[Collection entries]
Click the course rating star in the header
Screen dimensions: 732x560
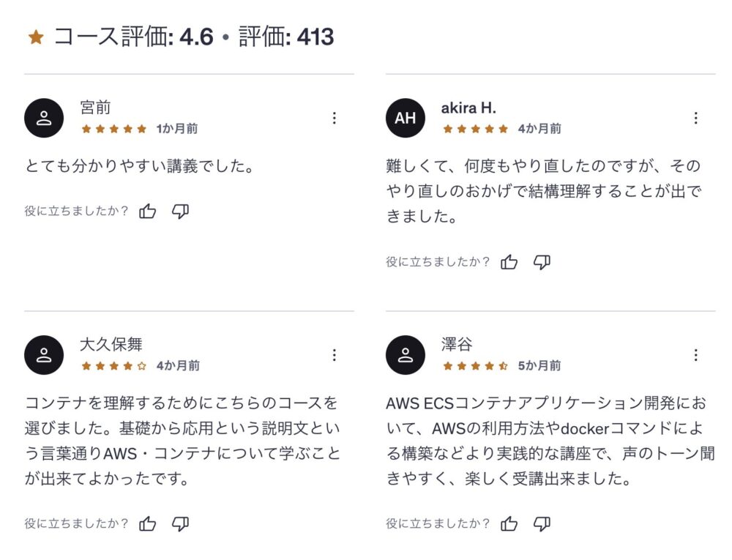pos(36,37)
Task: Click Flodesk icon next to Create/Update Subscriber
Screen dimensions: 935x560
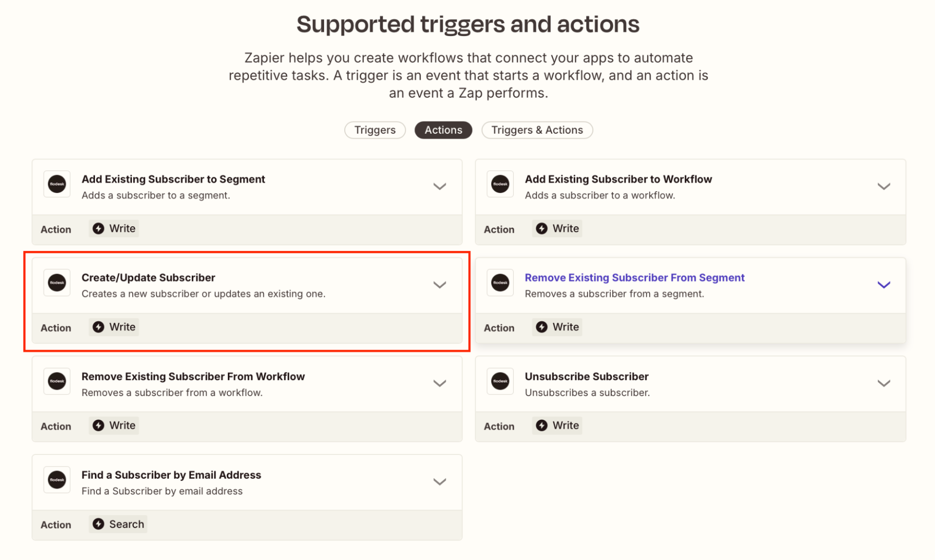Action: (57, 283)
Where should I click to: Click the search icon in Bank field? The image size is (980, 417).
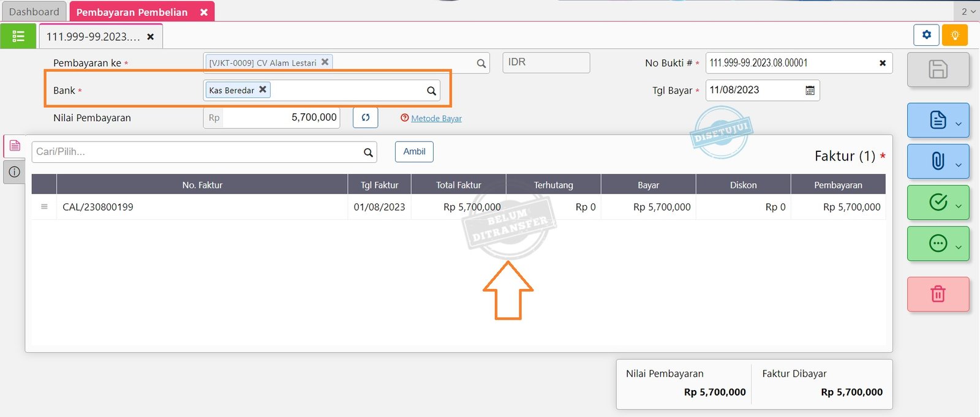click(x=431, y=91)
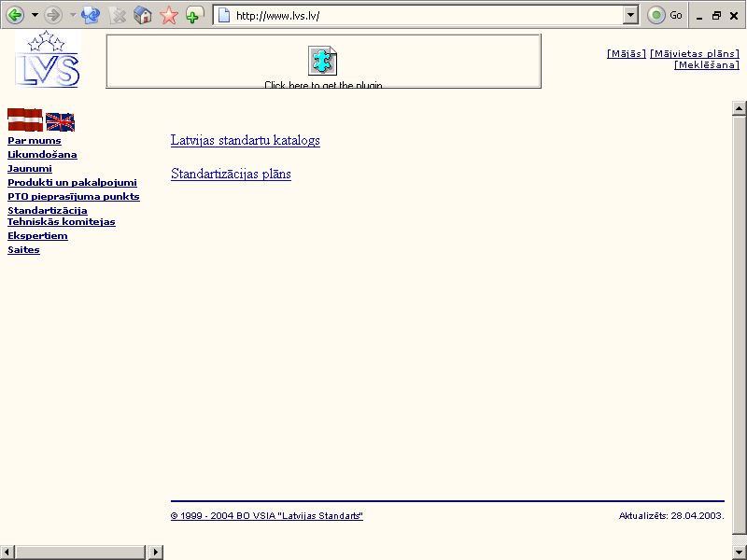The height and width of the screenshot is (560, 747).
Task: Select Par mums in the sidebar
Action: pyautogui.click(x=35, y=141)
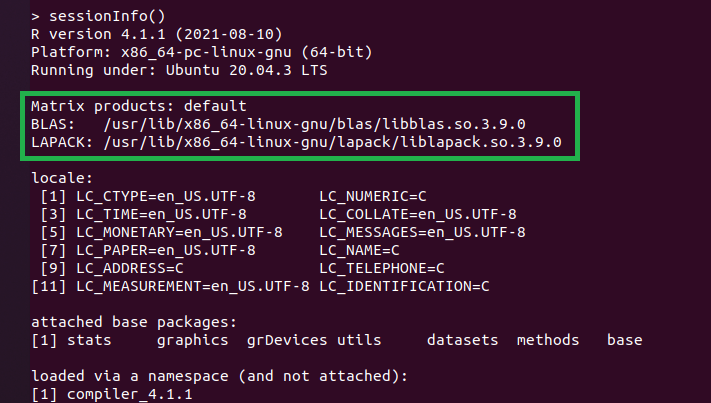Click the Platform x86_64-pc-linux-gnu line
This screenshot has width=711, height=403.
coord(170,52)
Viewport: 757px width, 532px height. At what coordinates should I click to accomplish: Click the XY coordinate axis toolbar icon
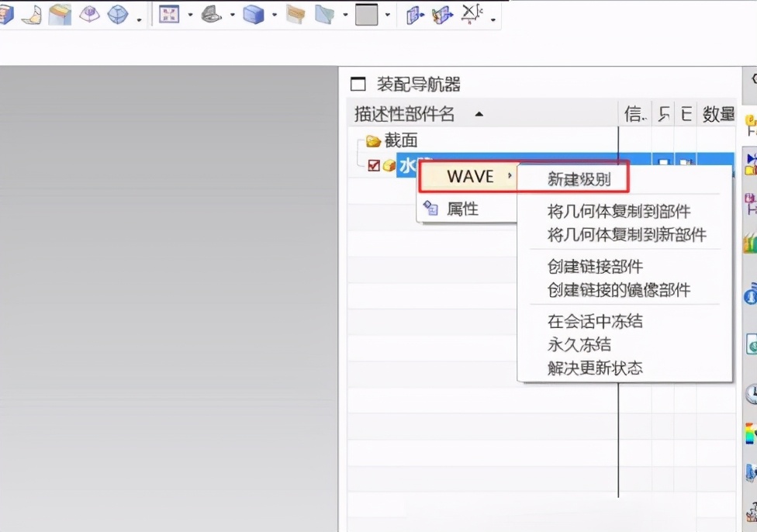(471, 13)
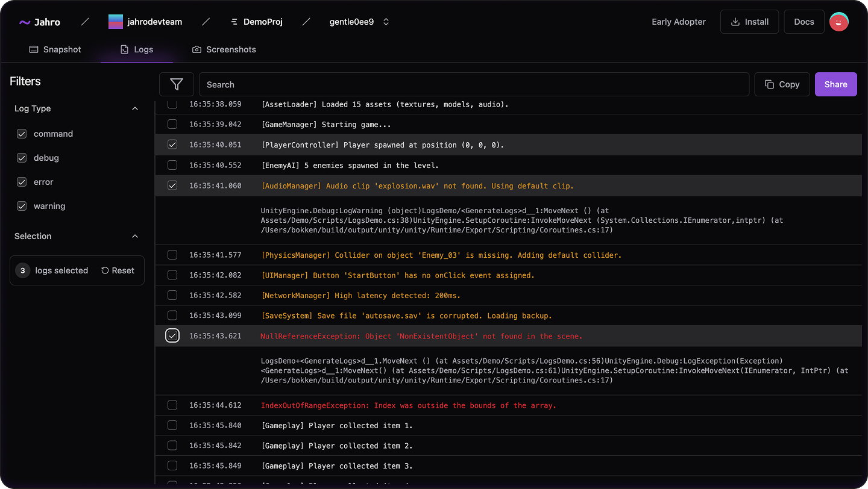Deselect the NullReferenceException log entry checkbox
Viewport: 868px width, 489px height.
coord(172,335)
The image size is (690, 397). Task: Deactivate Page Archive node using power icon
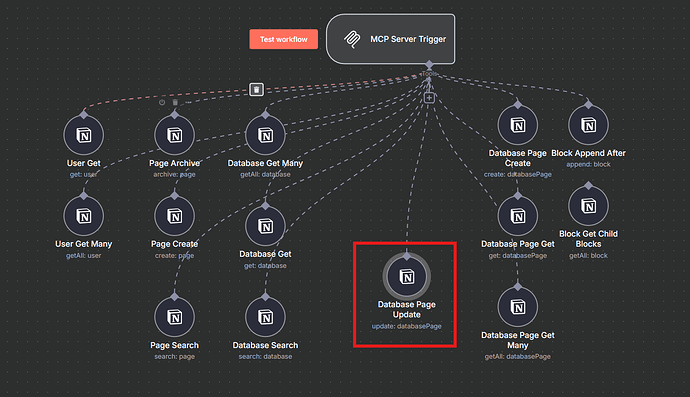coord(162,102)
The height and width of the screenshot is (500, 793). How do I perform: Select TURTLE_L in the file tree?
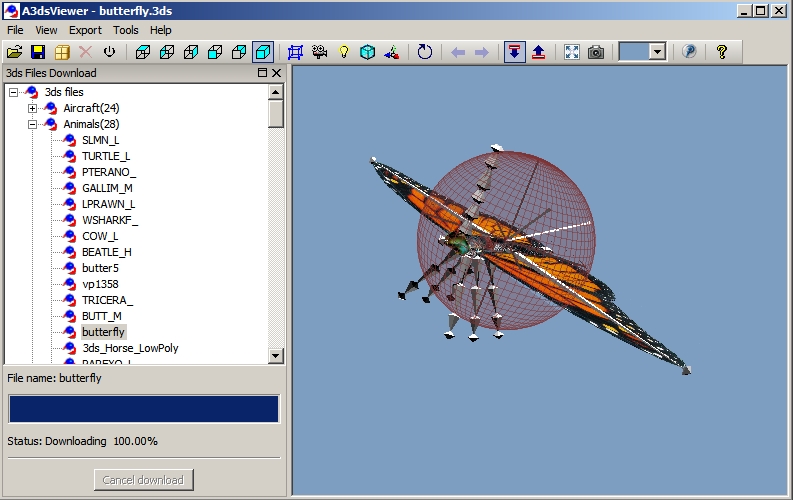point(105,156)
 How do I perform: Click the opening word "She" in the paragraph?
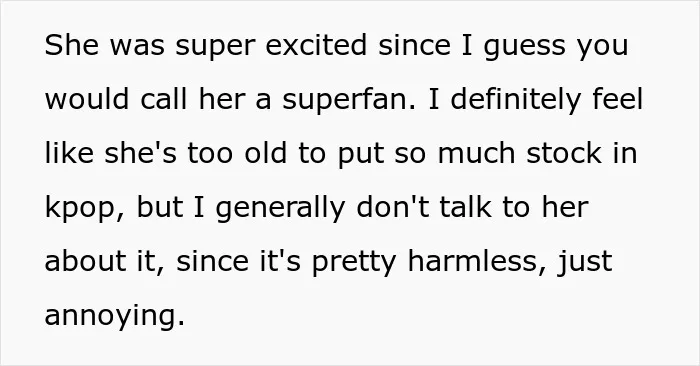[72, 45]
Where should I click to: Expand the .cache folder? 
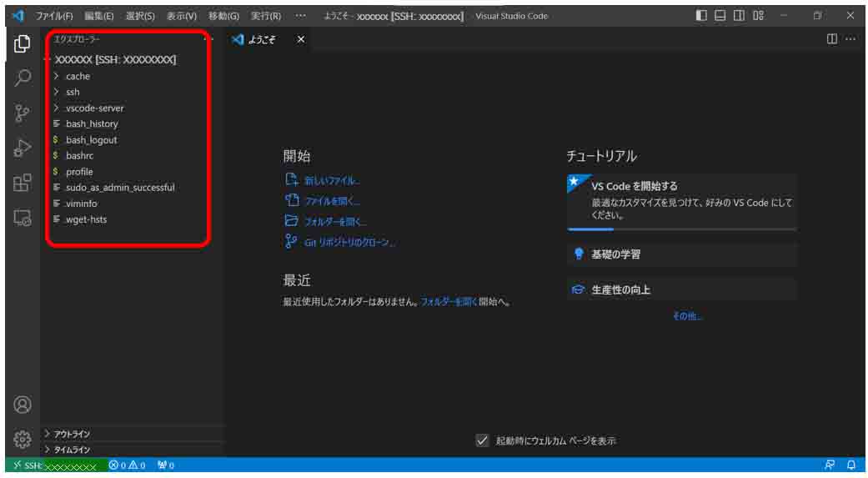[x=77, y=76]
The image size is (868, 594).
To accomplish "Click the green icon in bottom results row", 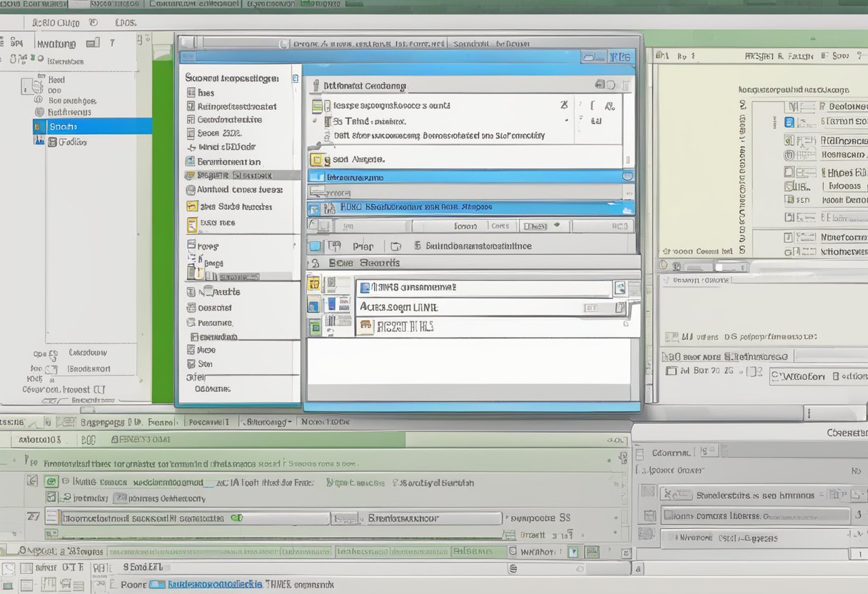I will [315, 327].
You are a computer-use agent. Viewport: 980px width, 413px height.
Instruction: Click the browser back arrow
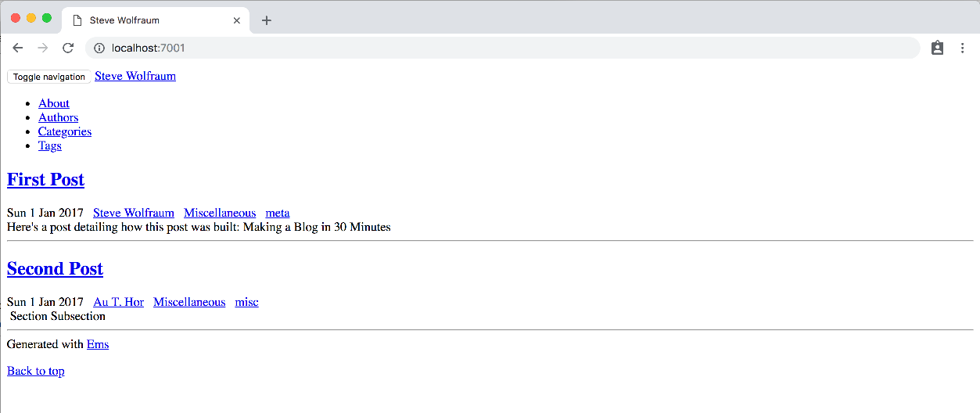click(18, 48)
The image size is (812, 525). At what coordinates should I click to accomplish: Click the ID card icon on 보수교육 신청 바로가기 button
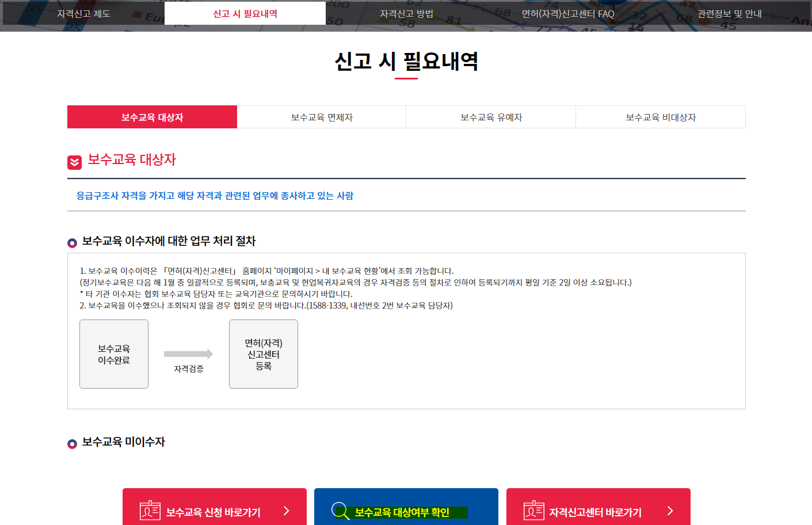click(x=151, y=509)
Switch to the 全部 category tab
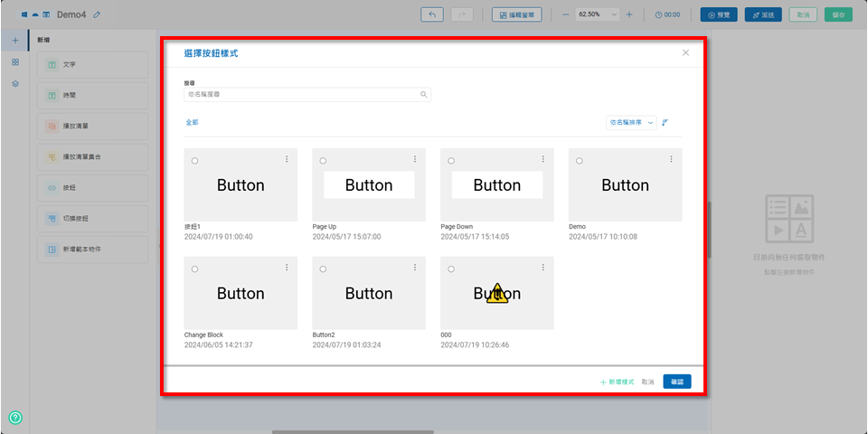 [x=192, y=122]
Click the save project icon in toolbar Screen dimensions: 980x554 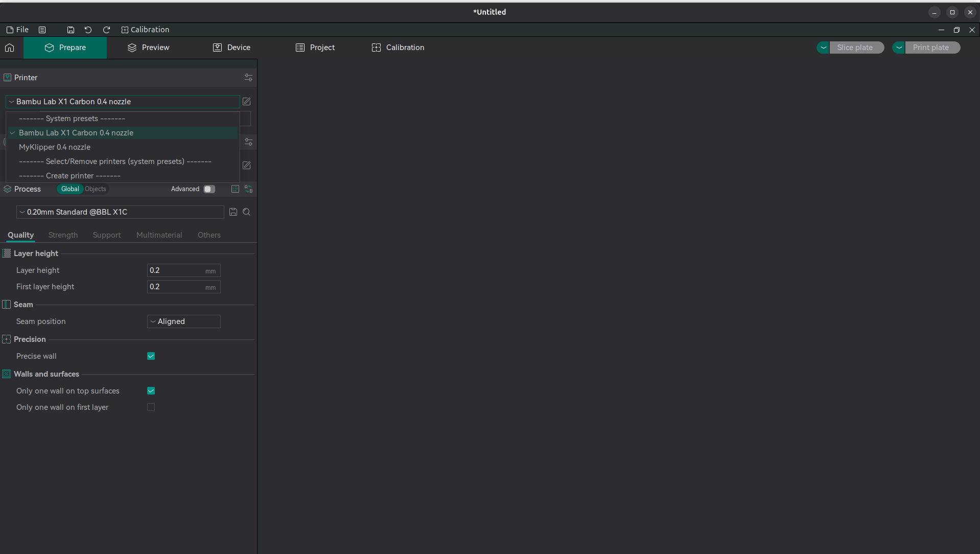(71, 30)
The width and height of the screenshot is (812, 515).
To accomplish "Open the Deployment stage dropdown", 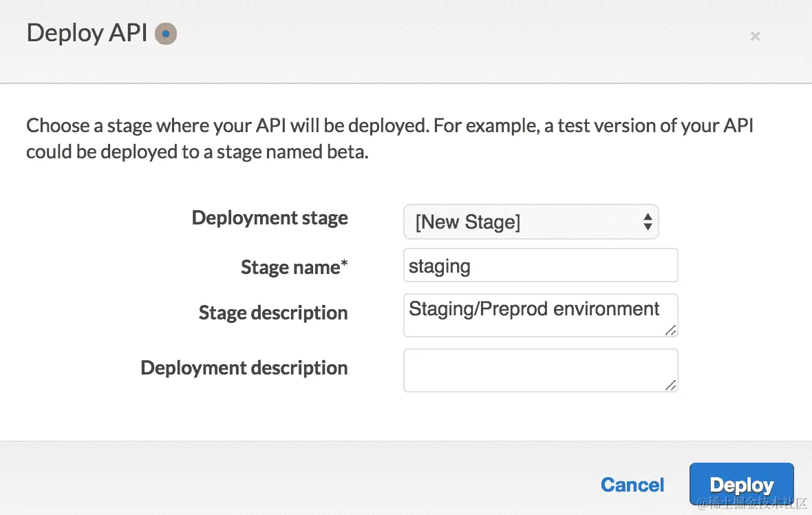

[Prompt] Please print exactly the lines from the line containing "The width and" through the end of the records above, both included, leaving out every picture.

[Answer to this exercise]
The width and height of the screenshot is (812, 515).
To accomplish "Open the Deployment stage dropdown", 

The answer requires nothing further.